* _THE PROBLEM_
Please render the listing as a Markdown table with the columns "Row" and "Entry," starting at the line that contains "Solar eclipse August" and ending at the line that contains "France info (96, 1241)", with blank lines left out.

Part of a data file:
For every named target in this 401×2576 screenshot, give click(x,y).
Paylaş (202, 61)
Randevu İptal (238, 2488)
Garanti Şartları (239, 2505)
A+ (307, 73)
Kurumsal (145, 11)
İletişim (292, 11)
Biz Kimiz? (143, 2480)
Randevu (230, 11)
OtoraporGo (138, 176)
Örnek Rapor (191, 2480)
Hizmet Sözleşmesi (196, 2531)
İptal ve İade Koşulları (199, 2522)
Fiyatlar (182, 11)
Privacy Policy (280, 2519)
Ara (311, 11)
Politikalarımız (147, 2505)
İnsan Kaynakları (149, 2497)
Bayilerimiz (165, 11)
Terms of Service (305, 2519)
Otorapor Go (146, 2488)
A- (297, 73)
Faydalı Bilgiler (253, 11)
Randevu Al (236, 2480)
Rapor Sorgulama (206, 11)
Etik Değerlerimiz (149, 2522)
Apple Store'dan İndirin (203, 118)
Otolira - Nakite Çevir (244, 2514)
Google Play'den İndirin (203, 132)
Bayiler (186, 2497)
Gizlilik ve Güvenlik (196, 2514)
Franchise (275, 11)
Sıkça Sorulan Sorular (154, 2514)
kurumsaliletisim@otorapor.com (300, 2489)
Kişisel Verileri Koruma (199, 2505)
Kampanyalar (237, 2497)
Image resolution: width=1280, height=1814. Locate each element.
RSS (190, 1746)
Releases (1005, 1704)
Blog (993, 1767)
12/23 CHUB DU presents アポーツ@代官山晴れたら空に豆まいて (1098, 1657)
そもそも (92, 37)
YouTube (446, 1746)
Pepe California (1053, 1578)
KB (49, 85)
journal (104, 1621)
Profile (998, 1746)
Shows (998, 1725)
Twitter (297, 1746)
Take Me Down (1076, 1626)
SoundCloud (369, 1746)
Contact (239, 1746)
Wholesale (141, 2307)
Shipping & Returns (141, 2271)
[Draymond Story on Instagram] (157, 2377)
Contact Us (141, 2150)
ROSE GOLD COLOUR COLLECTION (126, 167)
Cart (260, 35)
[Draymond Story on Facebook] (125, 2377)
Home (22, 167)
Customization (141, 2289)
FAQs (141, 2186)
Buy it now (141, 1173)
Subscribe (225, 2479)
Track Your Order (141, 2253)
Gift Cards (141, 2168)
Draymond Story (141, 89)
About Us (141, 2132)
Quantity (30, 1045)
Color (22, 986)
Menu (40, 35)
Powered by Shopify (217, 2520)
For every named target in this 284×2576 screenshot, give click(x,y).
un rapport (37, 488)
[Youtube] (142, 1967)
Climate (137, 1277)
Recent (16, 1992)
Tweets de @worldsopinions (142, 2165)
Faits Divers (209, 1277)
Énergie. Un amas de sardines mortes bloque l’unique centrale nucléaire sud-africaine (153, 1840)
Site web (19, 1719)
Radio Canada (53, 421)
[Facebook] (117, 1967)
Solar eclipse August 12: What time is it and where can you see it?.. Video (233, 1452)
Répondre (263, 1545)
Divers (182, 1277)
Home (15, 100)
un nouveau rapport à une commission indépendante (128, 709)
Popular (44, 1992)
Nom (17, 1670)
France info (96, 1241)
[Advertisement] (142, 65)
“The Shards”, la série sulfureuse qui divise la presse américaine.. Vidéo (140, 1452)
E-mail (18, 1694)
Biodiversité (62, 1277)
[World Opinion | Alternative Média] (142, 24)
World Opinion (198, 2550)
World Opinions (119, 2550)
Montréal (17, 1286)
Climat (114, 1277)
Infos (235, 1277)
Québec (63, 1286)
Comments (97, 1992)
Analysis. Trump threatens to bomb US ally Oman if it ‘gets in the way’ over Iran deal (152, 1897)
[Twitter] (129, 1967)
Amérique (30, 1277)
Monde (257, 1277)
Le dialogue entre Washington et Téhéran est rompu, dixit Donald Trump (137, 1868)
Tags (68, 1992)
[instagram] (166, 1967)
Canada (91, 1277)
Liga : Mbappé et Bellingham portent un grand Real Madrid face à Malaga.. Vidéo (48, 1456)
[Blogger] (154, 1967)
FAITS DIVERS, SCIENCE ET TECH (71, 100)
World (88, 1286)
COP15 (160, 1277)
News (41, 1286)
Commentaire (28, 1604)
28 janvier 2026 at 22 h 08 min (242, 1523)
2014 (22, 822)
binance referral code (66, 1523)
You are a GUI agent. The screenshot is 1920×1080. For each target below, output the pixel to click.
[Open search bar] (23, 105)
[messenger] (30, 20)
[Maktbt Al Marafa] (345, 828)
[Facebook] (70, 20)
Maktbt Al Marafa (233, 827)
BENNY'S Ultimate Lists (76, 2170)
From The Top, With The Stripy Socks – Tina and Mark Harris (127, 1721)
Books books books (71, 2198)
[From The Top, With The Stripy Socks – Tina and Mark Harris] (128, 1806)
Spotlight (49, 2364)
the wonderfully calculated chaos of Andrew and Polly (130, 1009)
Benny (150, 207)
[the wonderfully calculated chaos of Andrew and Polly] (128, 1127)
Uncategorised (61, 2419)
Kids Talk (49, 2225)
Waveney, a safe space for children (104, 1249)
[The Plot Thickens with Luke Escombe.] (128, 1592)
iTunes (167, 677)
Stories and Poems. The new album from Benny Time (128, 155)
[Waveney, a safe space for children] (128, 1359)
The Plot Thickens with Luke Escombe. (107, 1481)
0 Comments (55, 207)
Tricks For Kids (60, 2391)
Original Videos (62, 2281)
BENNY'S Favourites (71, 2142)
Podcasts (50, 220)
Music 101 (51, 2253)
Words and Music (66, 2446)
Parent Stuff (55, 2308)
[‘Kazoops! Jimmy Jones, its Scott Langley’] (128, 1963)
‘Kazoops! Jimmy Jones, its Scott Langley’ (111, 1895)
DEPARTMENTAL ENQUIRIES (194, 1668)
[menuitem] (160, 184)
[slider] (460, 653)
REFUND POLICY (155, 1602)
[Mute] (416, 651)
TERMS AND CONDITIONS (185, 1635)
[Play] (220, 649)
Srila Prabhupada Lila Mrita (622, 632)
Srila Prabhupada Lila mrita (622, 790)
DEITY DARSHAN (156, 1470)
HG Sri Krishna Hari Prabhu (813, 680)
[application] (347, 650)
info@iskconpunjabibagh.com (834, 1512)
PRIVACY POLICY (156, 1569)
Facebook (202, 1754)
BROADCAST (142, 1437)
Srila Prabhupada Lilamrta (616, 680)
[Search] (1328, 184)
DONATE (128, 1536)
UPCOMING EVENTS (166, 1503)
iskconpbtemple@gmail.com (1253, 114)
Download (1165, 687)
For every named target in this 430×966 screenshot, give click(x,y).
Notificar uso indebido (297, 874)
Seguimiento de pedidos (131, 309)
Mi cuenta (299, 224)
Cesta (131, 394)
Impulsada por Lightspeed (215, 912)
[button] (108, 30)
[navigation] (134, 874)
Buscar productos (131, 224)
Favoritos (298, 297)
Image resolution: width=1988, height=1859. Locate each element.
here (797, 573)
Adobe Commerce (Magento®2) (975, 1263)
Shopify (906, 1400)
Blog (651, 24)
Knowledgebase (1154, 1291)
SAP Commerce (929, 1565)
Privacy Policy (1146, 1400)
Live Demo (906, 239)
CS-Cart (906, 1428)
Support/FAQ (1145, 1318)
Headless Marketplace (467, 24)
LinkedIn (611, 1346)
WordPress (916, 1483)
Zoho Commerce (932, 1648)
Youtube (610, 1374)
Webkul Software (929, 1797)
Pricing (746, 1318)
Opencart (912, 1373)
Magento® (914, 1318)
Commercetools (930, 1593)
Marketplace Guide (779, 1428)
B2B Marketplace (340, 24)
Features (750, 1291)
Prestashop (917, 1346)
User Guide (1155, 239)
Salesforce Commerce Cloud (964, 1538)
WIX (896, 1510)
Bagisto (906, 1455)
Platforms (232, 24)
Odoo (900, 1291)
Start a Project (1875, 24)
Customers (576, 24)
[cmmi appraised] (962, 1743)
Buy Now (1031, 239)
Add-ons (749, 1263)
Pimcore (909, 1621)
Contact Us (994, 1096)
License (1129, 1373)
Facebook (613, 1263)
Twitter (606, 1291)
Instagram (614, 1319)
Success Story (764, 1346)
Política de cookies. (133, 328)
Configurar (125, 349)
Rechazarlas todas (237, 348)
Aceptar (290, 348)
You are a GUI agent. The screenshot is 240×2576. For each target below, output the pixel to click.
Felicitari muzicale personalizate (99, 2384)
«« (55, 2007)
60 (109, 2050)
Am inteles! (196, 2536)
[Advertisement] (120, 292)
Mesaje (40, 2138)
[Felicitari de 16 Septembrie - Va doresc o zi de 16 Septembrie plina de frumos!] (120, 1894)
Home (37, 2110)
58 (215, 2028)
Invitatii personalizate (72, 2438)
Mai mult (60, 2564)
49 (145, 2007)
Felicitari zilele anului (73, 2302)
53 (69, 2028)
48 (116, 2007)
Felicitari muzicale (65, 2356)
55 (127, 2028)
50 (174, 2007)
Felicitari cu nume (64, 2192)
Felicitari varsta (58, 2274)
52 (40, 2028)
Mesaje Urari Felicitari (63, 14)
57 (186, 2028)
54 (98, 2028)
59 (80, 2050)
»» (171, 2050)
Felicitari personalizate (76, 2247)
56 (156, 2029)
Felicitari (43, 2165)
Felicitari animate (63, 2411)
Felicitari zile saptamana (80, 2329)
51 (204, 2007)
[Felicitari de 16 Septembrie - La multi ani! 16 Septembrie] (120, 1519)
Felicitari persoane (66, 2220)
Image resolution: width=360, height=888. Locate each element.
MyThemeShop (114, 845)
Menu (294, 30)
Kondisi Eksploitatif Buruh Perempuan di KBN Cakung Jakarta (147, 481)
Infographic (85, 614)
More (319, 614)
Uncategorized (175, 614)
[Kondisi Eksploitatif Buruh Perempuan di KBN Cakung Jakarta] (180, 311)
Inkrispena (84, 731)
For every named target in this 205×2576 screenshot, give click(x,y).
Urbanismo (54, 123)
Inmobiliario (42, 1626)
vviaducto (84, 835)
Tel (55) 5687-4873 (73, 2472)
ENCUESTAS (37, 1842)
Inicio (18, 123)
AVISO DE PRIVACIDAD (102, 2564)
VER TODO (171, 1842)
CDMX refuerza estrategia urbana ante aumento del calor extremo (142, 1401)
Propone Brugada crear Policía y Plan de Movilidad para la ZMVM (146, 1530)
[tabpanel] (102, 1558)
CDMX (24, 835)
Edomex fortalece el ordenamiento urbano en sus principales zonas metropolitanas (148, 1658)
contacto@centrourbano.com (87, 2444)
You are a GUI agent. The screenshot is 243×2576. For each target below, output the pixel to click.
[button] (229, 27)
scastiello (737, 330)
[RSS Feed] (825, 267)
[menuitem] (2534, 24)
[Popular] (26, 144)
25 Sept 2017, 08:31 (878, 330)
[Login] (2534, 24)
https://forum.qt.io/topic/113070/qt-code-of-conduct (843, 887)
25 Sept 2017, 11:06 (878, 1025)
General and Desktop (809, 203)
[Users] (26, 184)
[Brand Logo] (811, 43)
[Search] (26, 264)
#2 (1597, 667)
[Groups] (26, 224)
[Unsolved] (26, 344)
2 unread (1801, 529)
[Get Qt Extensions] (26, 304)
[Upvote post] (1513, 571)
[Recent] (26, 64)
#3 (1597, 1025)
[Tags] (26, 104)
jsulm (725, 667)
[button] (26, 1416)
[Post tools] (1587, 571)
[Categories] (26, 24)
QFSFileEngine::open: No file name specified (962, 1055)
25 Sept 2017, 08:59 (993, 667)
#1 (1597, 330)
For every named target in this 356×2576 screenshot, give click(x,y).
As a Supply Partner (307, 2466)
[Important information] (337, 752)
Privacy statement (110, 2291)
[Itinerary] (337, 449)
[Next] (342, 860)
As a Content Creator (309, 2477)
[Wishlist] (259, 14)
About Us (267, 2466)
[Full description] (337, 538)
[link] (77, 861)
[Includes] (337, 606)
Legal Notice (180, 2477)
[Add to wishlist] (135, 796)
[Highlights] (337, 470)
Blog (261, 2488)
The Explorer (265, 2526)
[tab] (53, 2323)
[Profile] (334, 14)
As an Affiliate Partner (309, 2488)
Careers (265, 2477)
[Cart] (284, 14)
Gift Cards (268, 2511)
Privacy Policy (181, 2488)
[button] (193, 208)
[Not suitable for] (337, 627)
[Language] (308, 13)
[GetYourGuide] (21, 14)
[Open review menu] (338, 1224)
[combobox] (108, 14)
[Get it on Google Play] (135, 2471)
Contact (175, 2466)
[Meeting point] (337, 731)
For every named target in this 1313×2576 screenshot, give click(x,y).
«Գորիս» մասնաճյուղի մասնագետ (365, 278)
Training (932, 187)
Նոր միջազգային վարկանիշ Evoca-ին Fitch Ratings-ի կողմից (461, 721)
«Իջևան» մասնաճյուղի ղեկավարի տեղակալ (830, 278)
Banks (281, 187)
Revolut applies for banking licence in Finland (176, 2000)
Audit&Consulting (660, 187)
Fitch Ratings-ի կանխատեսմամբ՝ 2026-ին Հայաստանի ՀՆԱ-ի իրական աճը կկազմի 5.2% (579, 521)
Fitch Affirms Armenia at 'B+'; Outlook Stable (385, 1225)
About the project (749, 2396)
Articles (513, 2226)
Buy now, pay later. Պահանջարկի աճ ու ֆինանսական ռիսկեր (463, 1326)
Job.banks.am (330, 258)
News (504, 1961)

* _WRITTEN SOLUTION_
| Row | Entry |
|---|---|
| 1 | Solar eclipse August 12: What time is it and where can you see it?.. Video (233, 1452) |
| 2 | Répondre (263, 1545) |
| 3 | Divers (182, 1277) |
| 4 | Home (15, 100) |
| 5 | un nouveau rapport à une commission indépendante (128, 709) |
| 6 | Popular (44, 1992) |
| 7 | Nom (17, 1670) |
| 8 | France info (96, 1241) |